Is that a conflict? Should a prosecutor pursue a case in which the star witness is a close friend? And when the friend is not only a witness but also arguably a victim — of firing — by the target of the investigation? And when the prosecutor might also be called on to investigate some of his friend’s actions? The case would be difficult enough even without the complicating friendship.
This is by no means a definitive answer, but I put that question to five Washington lawyers Sunday — lawyers in private practice, on Capitol Hill, in think tanks, some of them veterans of the Justice Department. The verdict came back mixed. But the answers made clear this is a question that will have to be answered in the course of the Mueller investigation.
“This is very odd,” said one big-firm lawyer and Justice Department veteran Sunday.
You don’t say.
[Noon update]
James Comey has a long history of questionable obstruction cases:
Let’s begin with the case of one Frank Quattrone, a banker who Comey pursued relentlessly on banking related charges without fruition. But while he couldn’t find any wrong-doing on criminal conduct, he went after him for supposed “obstruction of justice” because of a single ambiguous email. Sound familiar?
Before he was indicted, Comey made false statements about Quattrone and his intent. The first trial ended in a hung jury but the second one got a conviction.
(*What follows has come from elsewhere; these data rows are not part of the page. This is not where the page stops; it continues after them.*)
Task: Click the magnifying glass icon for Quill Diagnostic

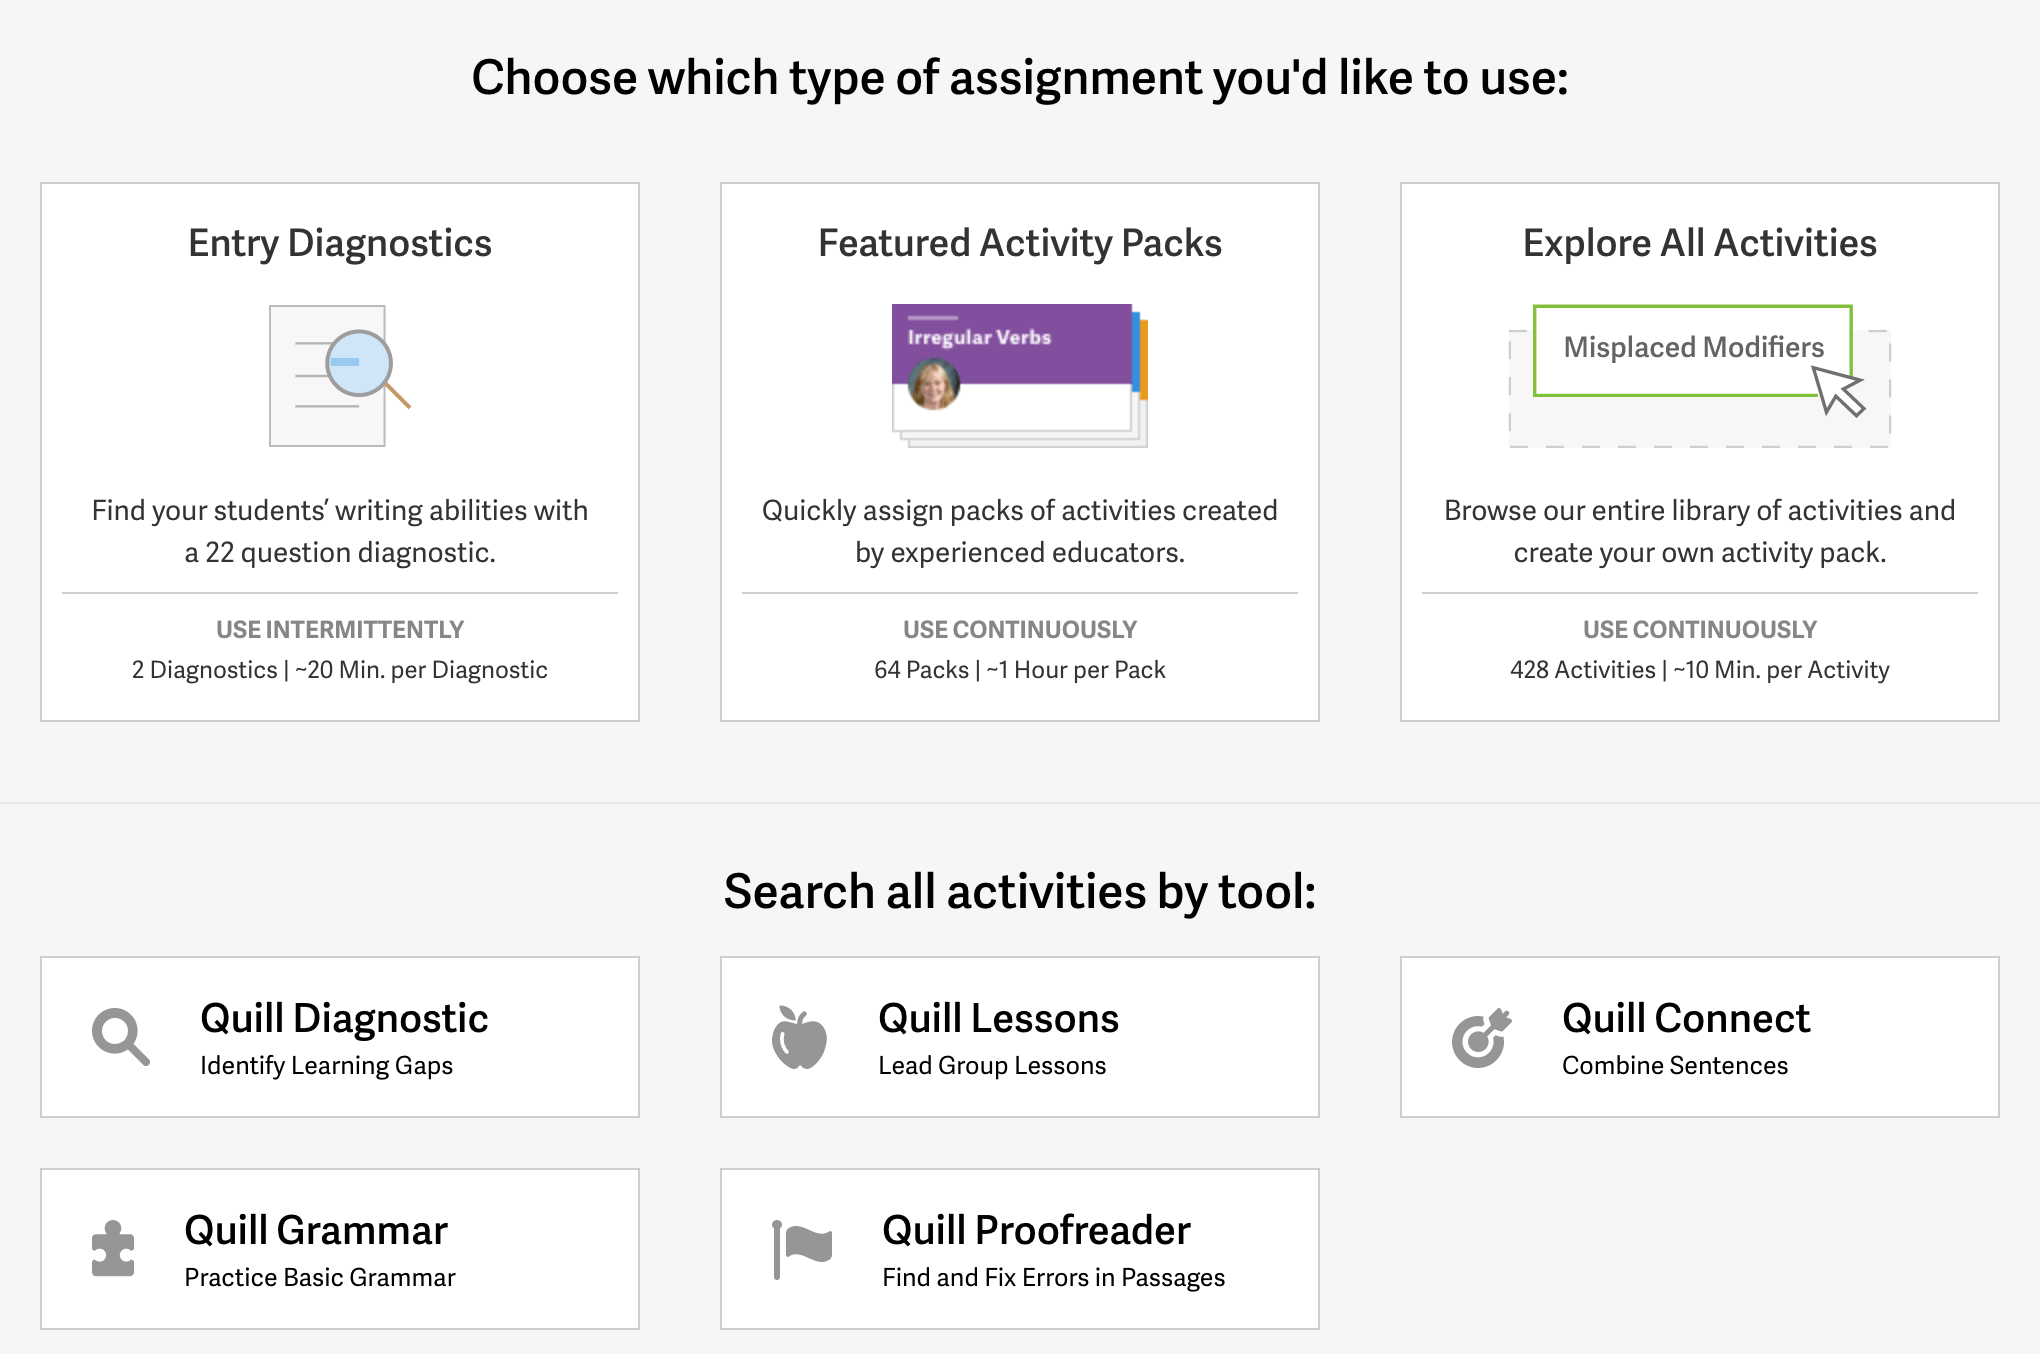Action: [121, 1037]
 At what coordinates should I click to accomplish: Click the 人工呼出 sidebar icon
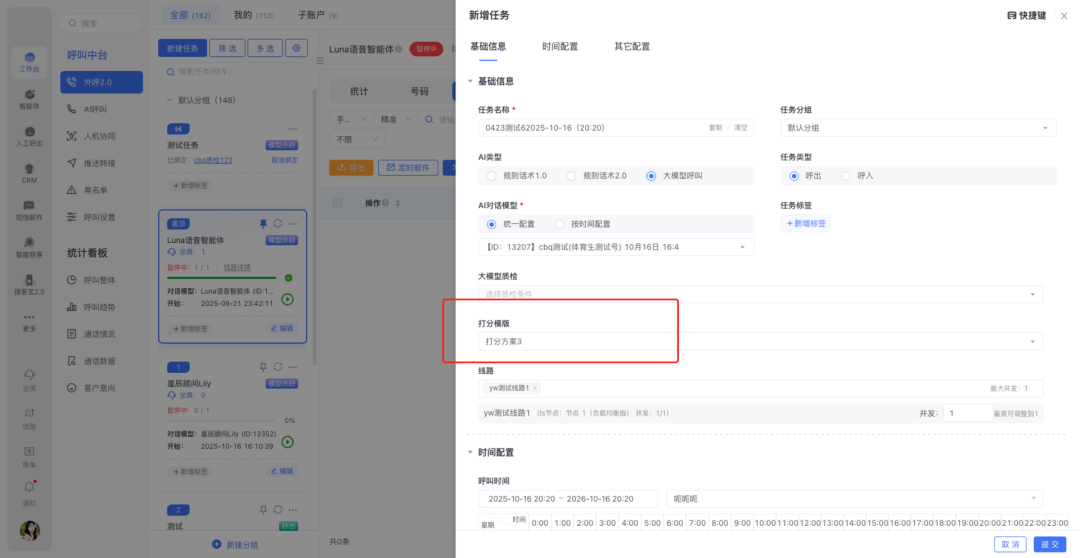click(x=29, y=136)
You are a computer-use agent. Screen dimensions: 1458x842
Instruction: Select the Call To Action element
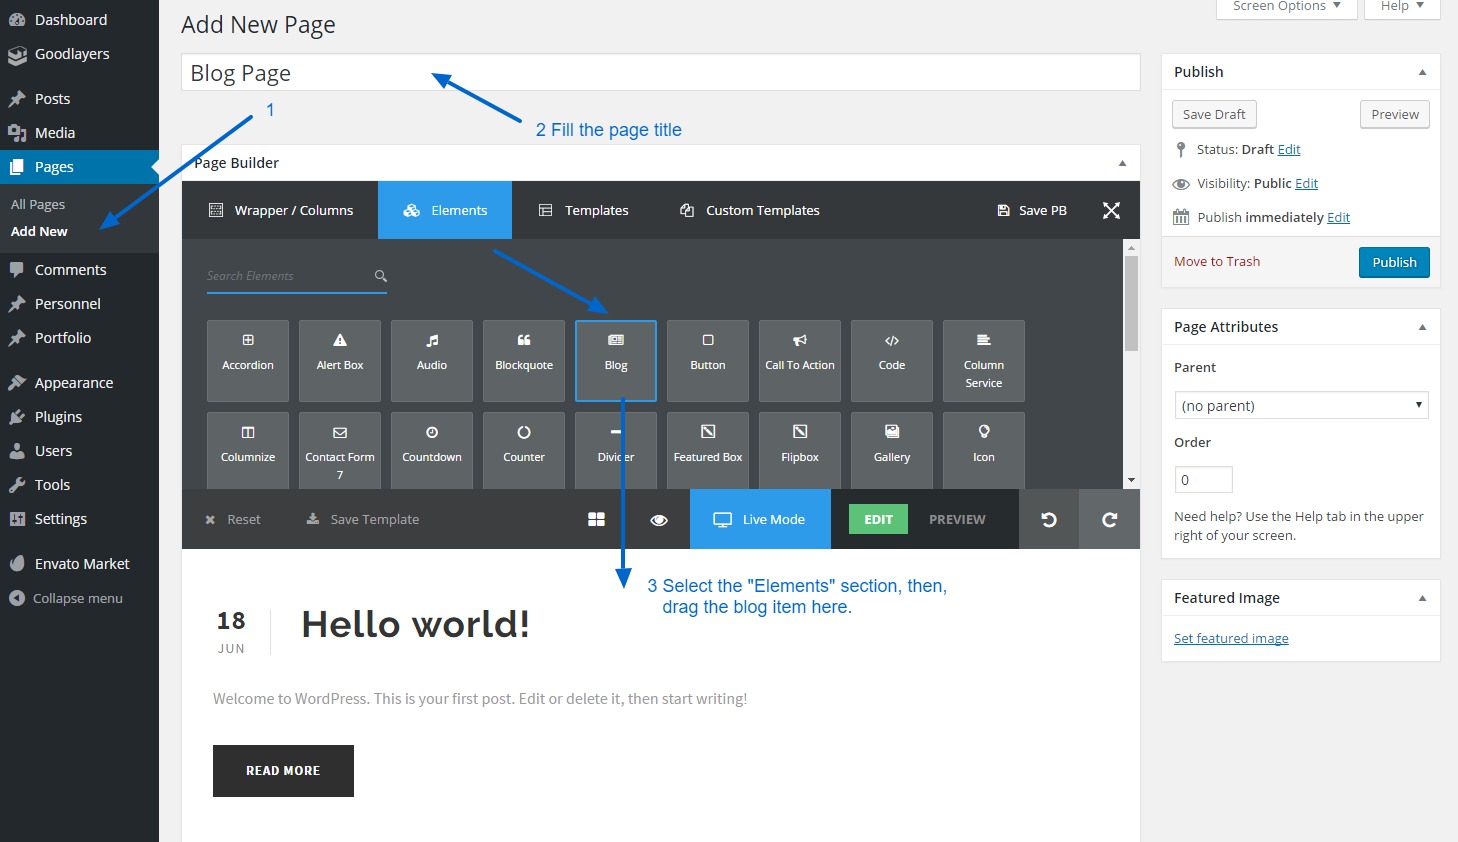click(x=800, y=360)
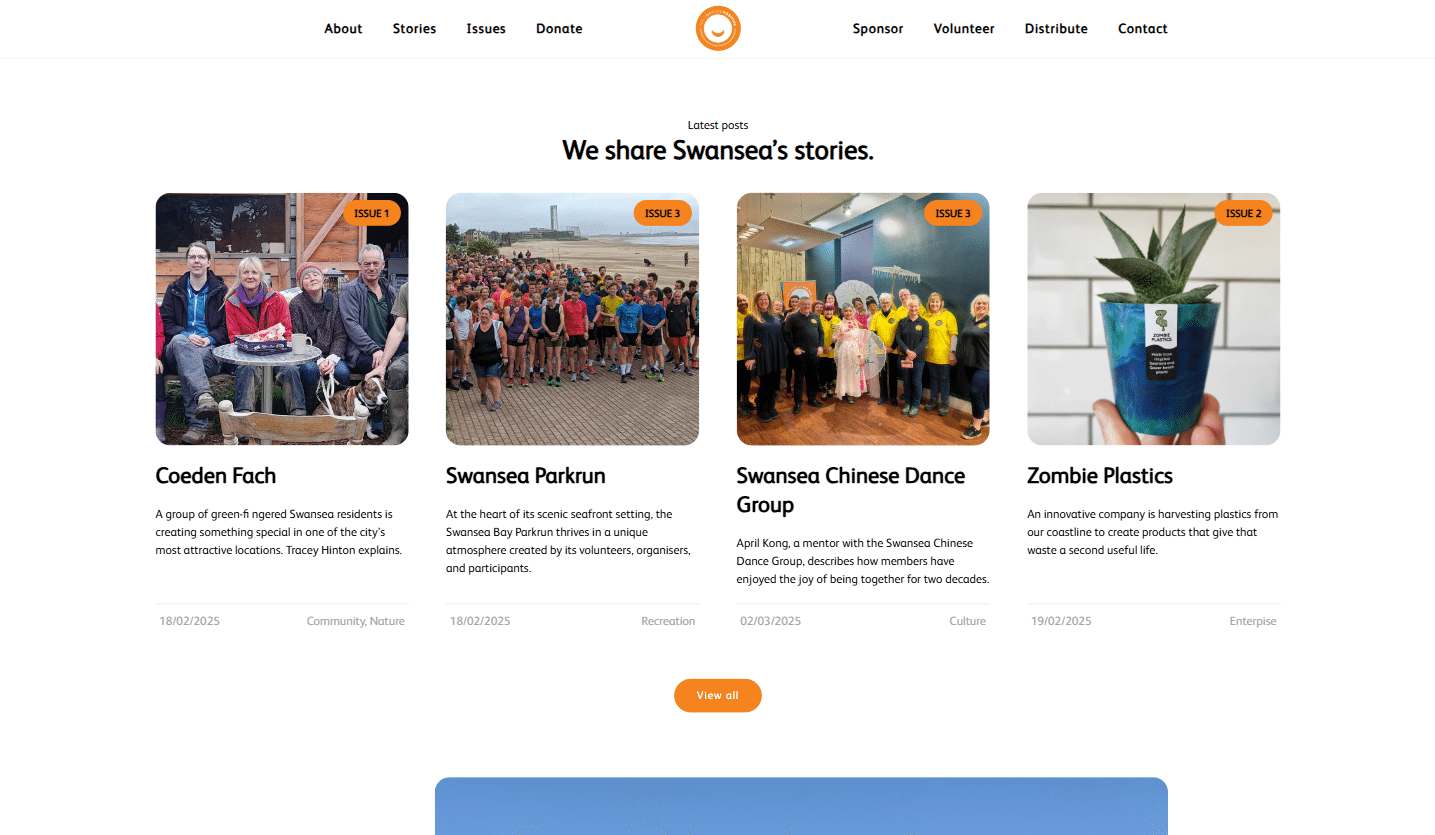Click the Swansea Chinese Dance Group heading
This screenshot has width=1435, height=835.
pos(851,490)
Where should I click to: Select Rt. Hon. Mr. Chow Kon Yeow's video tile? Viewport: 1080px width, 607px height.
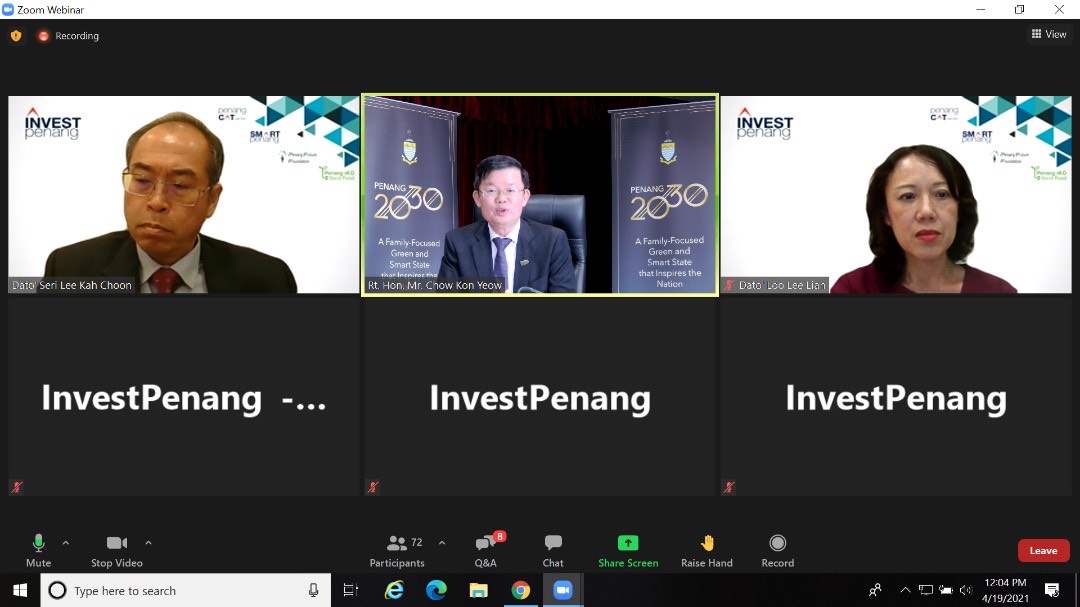point(540,195)
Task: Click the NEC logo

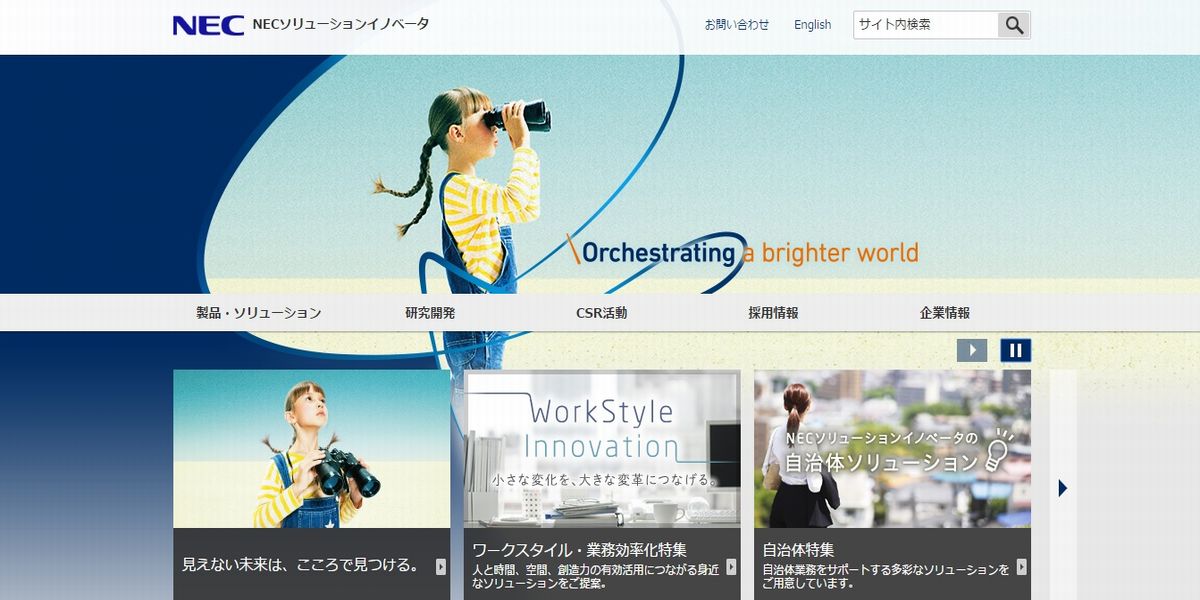Action: (208, 25)
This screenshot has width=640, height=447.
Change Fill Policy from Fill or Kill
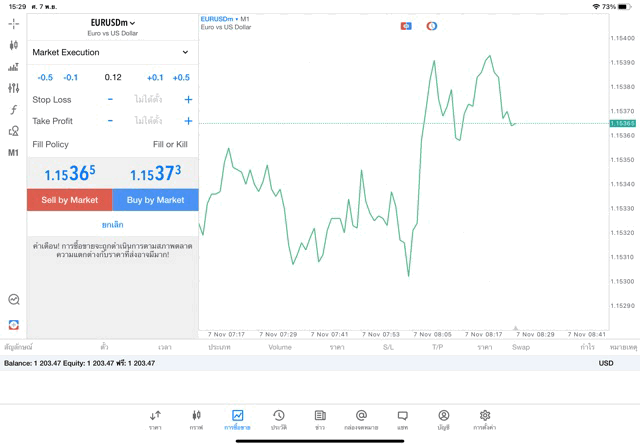[x=169, y=145]
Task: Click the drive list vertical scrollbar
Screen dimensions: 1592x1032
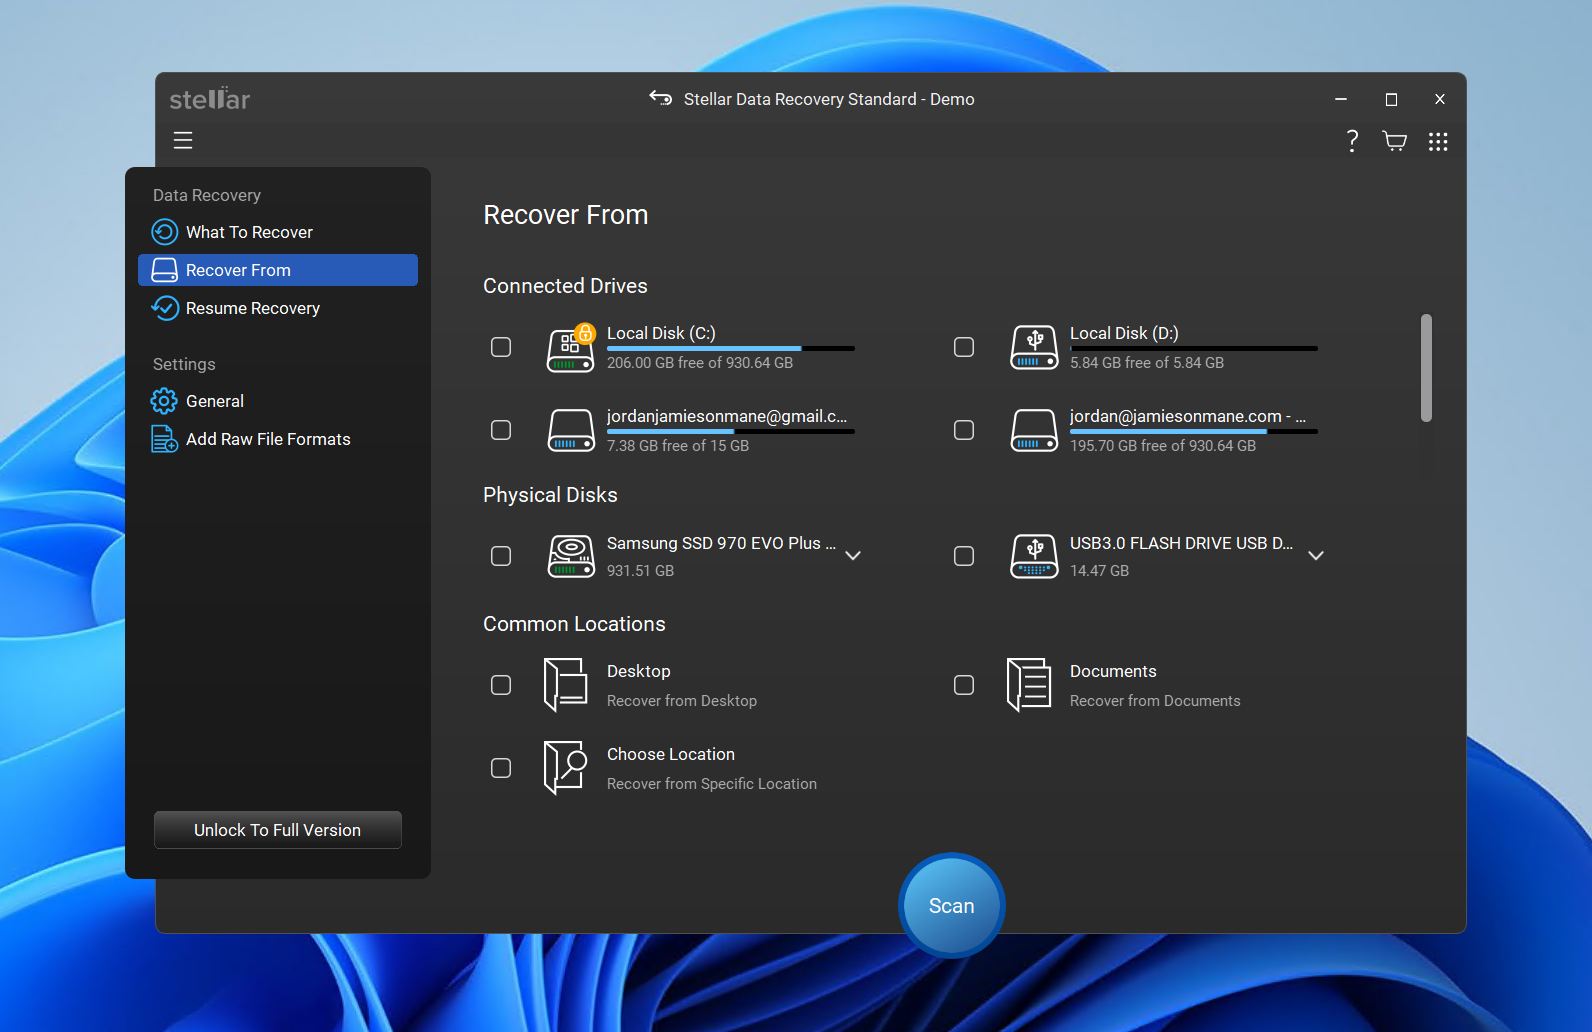Action: 1426,368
That conviction was overturned in 2006. Quattrone was so scarred by the harassment, he began funding projects designed to help innocent people who are victims of prosecutorial overreach or other problems. He said his motivation for supporting such projects was that at the very moment he was found guilty in the second trial, he realized there must be innocent people in prisons who lacked the financial resources to fight for justice. He also started the Quattrone Center for the Fair Administration of Justice at the University of Pennsylvania Law School.
Quattrone has noted with interest the disparities in how he was treated by Comey for a single email compared to his handling of the Hillary Clinton email server scandal.
You might remember Martha Stewart being sent to jail. You might not remember that James Comey was the man who put her there, and not because he was able to charge her for anything he began investigating her for. The original investigation was into whether Stewart had engaged in insider trading. They didn’t even try to get her on that charge.
The more I learn about this guy, the more of a scumbucket he seems to be.
[Update a couple minutes later]
Yes, Mueller should recuse himself from any investigations involving Comey. The question is: Can Comey be sufficiently separated from the mess for him to be able to investigate at all?